Please click through each of the Search Results presented and rate the relevance of all the websites/images/videos.
For each Query, try to assess first what the user’s intent is and how specific the answer to the query should be. Read all the results for the Query, look up on other search engines and estimate the best answer.
For each Search Result, make a decision about how well it answers the user’s Query.
In making your evaluation, you should consider two things about the result:
Page Quality: The quality and trustworthiness of the Search Result
Page Match: How good the Search Result is at answering the Query
Components of Search Query Relevance tasks
There are 3 parts of Neeva search query relevance task:
Query understanding: This is only about the query but you may use results to help understand. Indicate the intent of the user query and classify the query by intent.
Page quality rating: Evaluate the page only. Match the quality of a web page independent of the query based on the quality of its content and the amount of ads on the page.
Page match rating: Evaluate the content on the page with respect to the query. Determine how likely users are to find a web page relevant to a query.
How to complete a Search Relevance Task
1. Open the task or navigate to the assigned query.
2. Evaluate the query without looking at the provided results. If you already know what the query is asking and what the answer is, great! It is more likely that you’ll need to investigate a touch, please use these steps:
Be aware of anything you can glean from the query, for example language, type of request, etc
Search the query on other search engines.
For the sake of this rating task, when we mention “other search engines”, please look at Google, Bing, and DuckDuckGo.
Looking at the Search Results Page note the type of results you’re receiving.
If the Devices/OSs/Tools/Languages are not mentioned in the query, please note any dominant Devices/OSs/Tools/Languages.
To determine dominant intent, feel free to search around and make a determination based on the number of mentions of an intent in top results if something is dominant intent for a query. Any Device/OSs/Tools/Languages mentioned in these results would be considered Dominant. There can be more than one.
3. Once you have finished evaluating the query, mark the Query Intent in the appropriate field.
4. Open the first link in an incognito window of a browser with all ad/tracker blocking turned off. Using the guide to determine the page quality.
5. Mark down the Page Quality in the appropriate field. Note your reason in the appropriate field.
Please note, there might be many reasons a page is low or medium quality, you will only need to mark one.
If the page is not in english it should be marked foriegn language
After that, if the page is a clone it should be marked clone.

(Entries on where items appear)
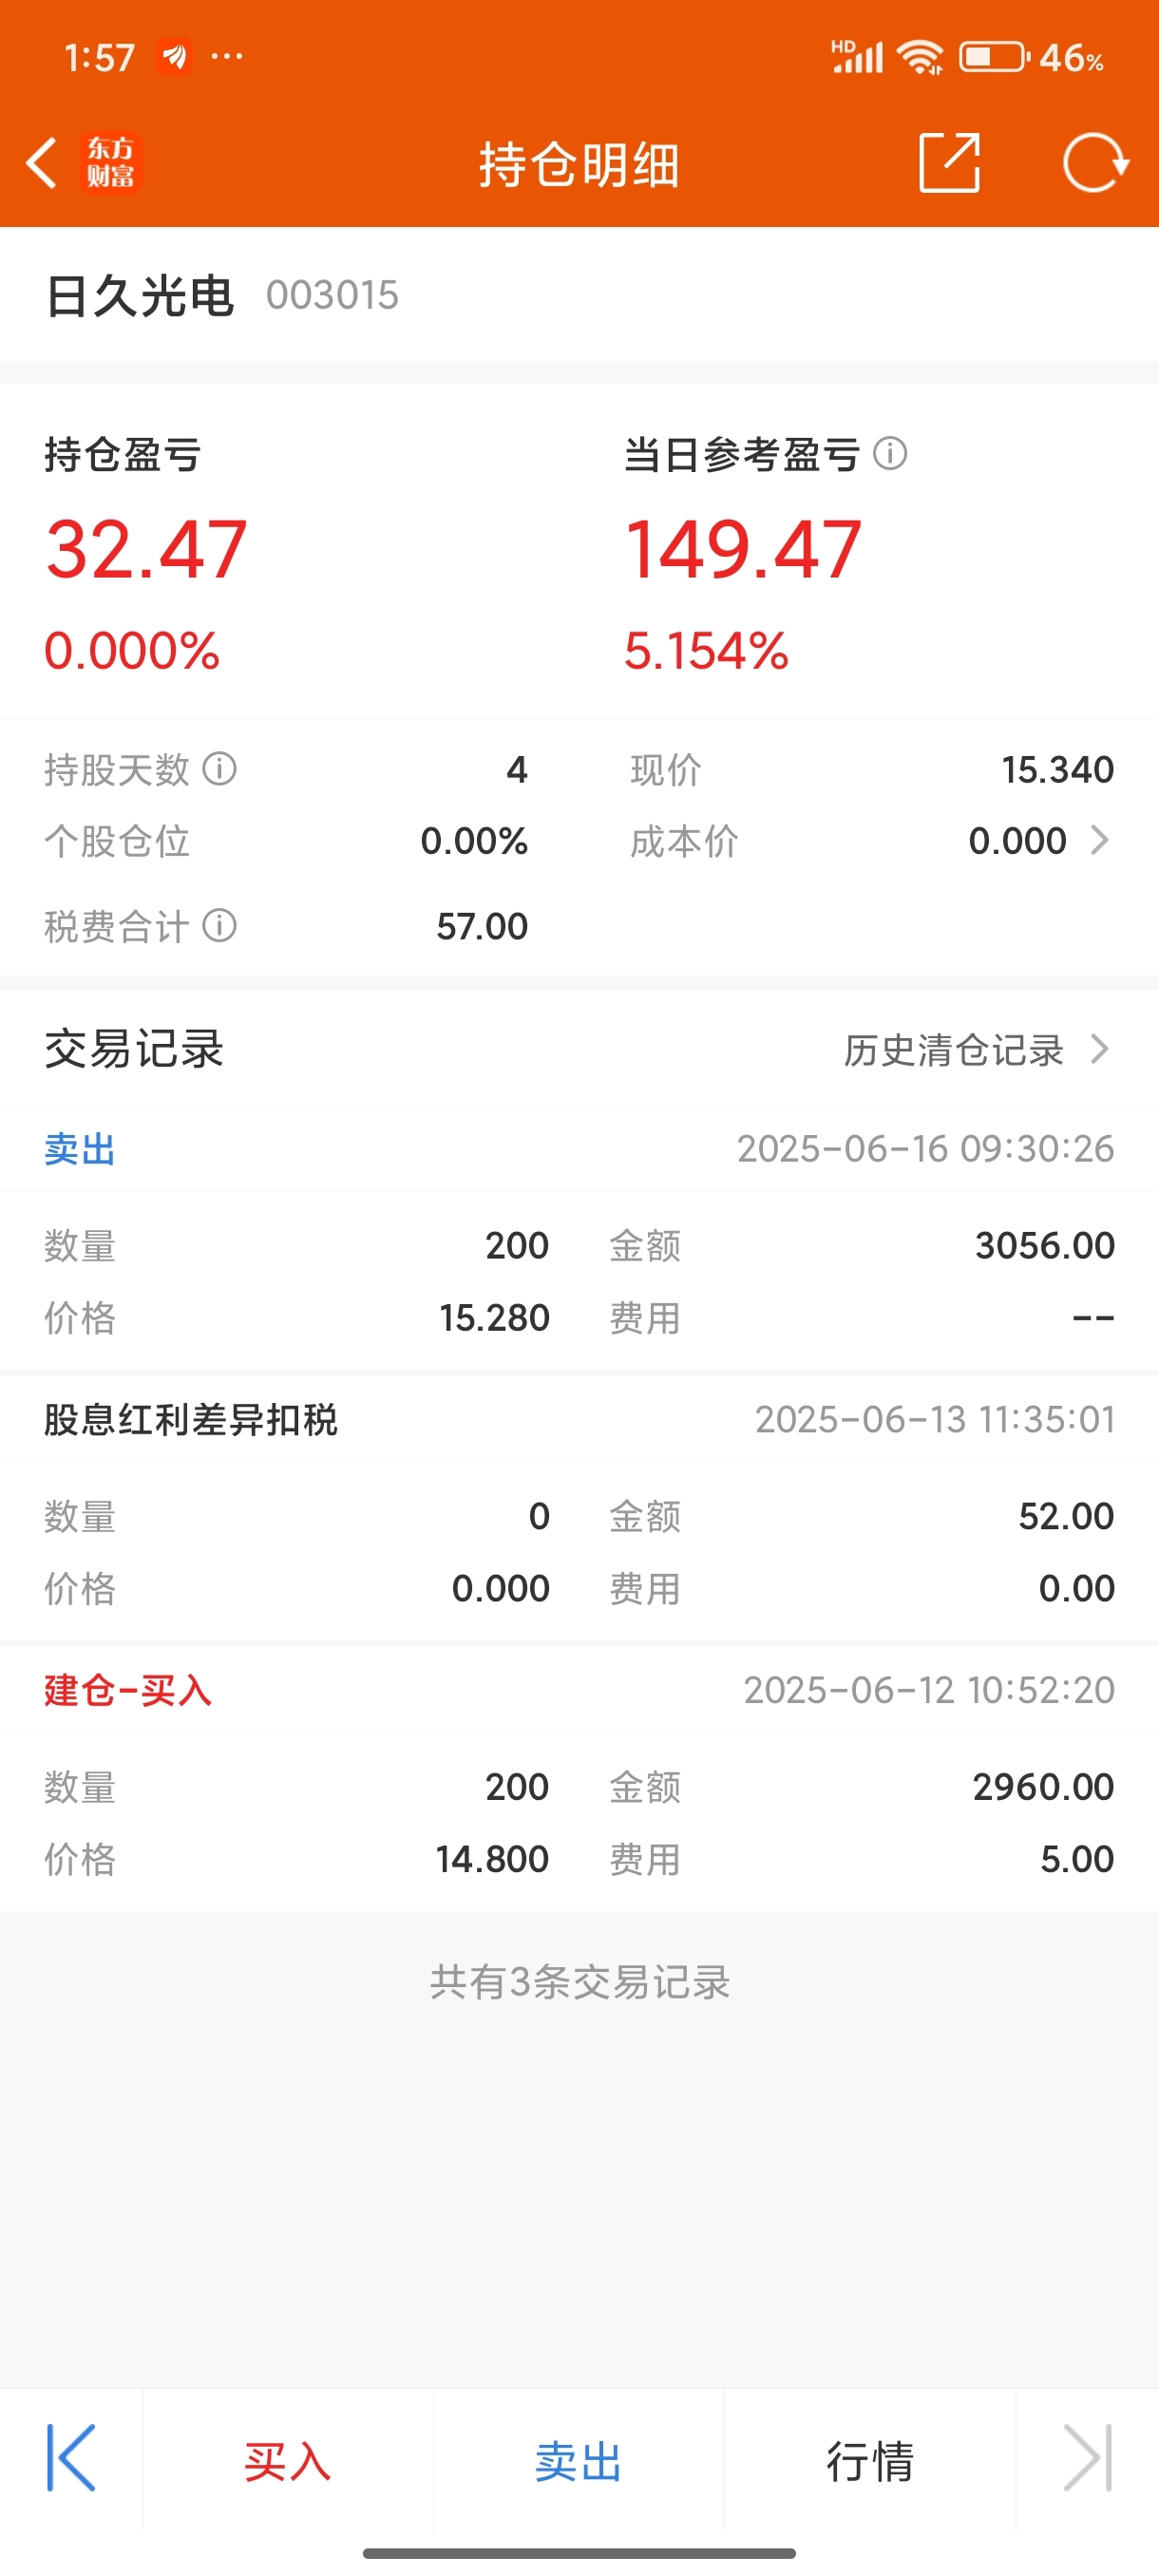This screenshot has height=2576, width=1159.
Task: Open 历史清仓记录 chevron
Action: click(x=1099, y=1049)
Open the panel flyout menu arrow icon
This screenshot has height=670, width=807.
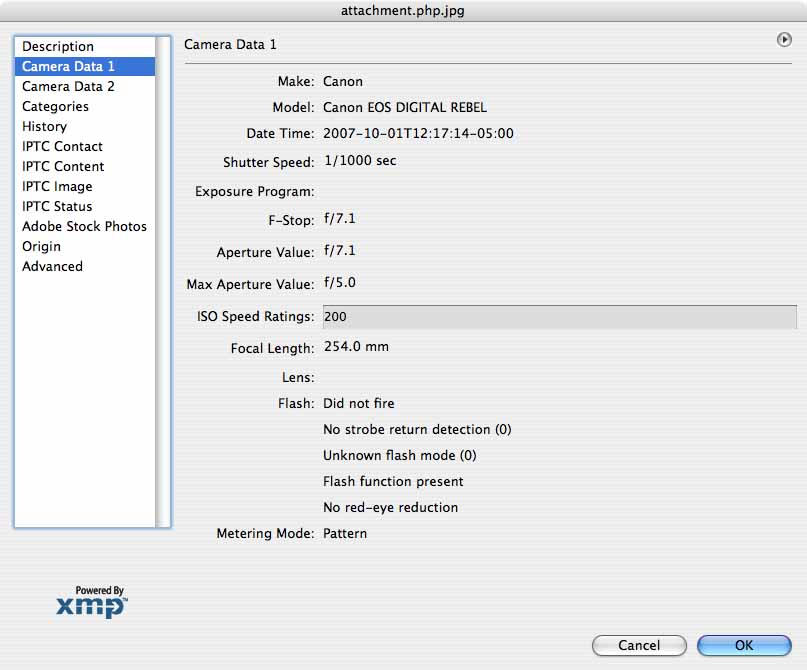pyautogui.click(x=783, y=40)
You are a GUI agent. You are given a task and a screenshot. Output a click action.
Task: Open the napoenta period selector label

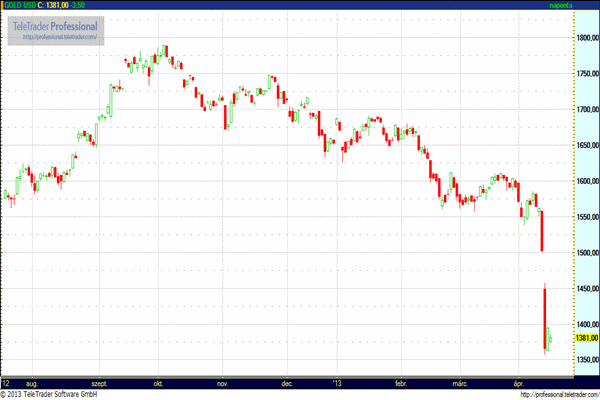[x=564, y=6]
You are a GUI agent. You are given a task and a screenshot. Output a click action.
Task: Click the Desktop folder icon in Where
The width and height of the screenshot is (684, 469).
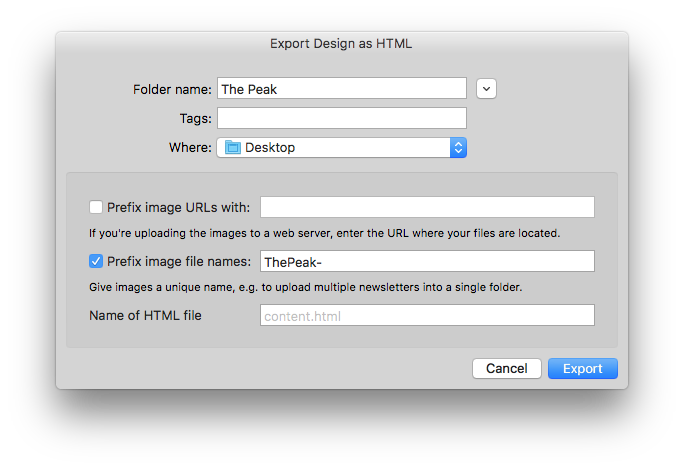[233, 147]
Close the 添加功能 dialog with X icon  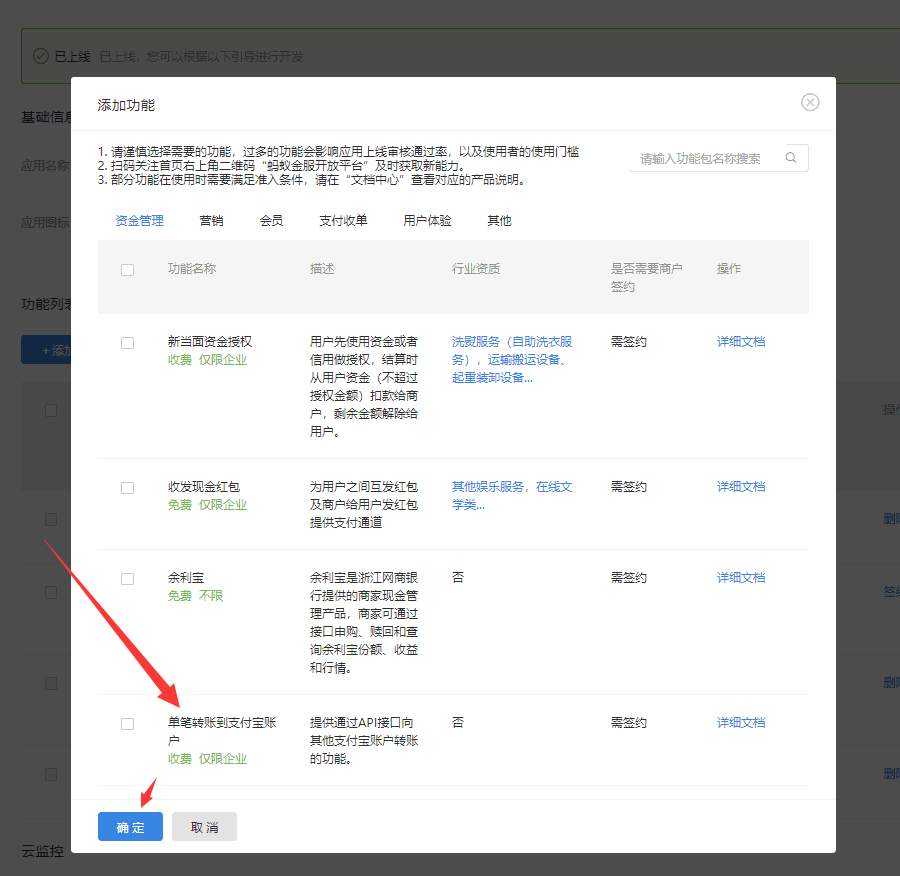[810, 103]
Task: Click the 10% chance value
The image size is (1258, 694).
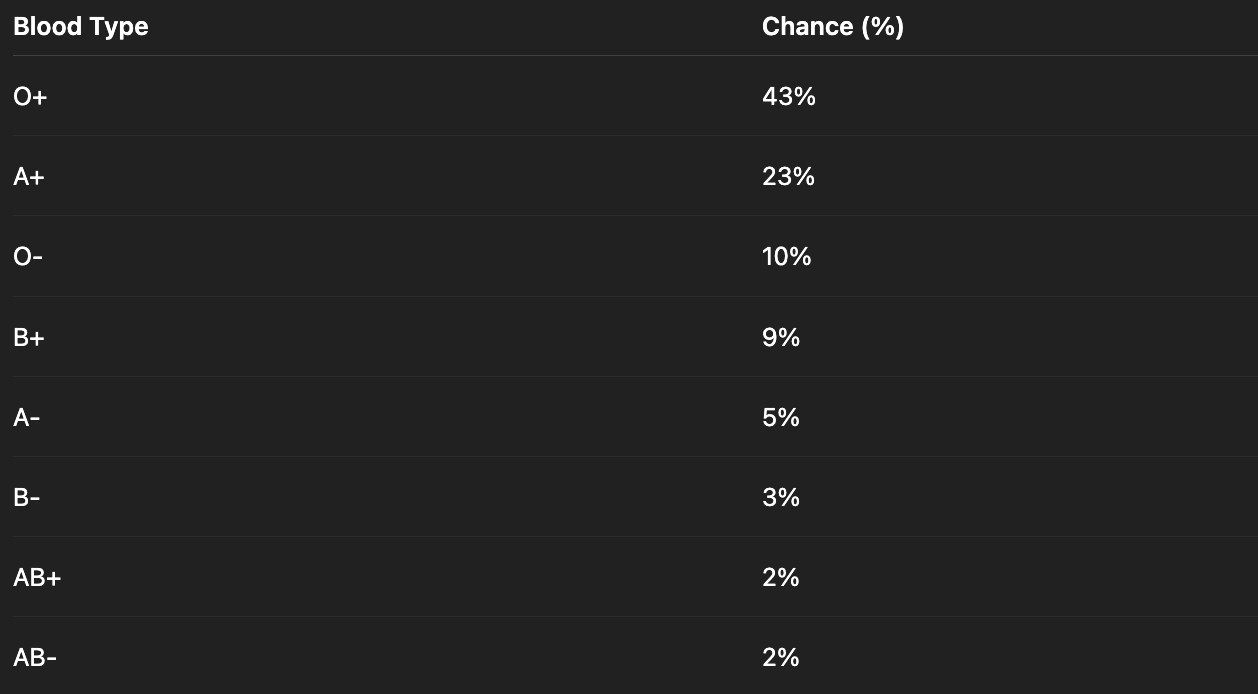Action: click(x=786, y=257)
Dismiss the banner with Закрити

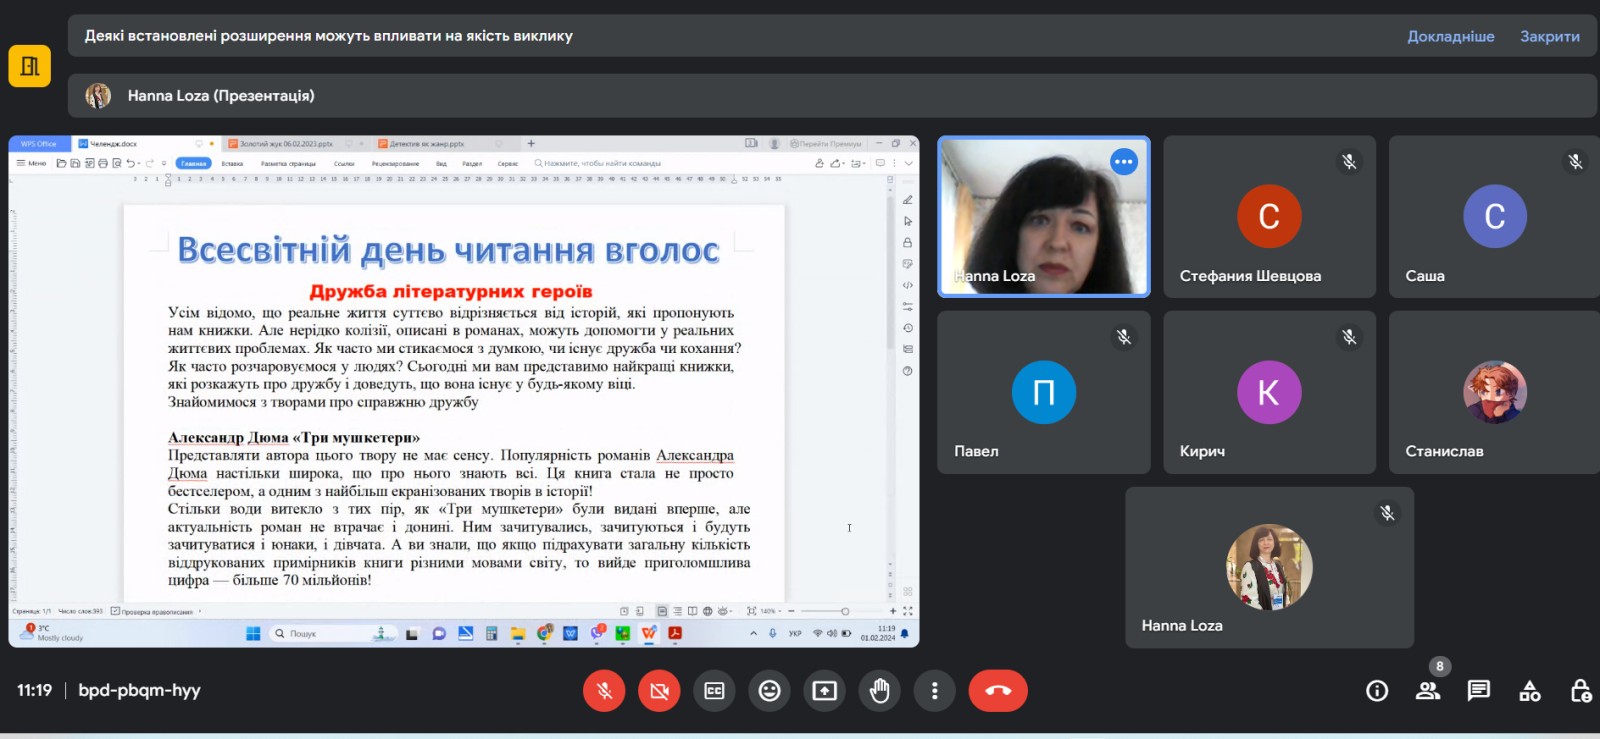pyautogui.click(x=1549, y=36)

◆ DIRECTIONS ◆
In the search relevance guidelines, which search engines count as "other search engines"? The entries aren't needed here.

◆ ANSWER TO THIS TASK ◆
Google, Bing, and DuckDuckGo.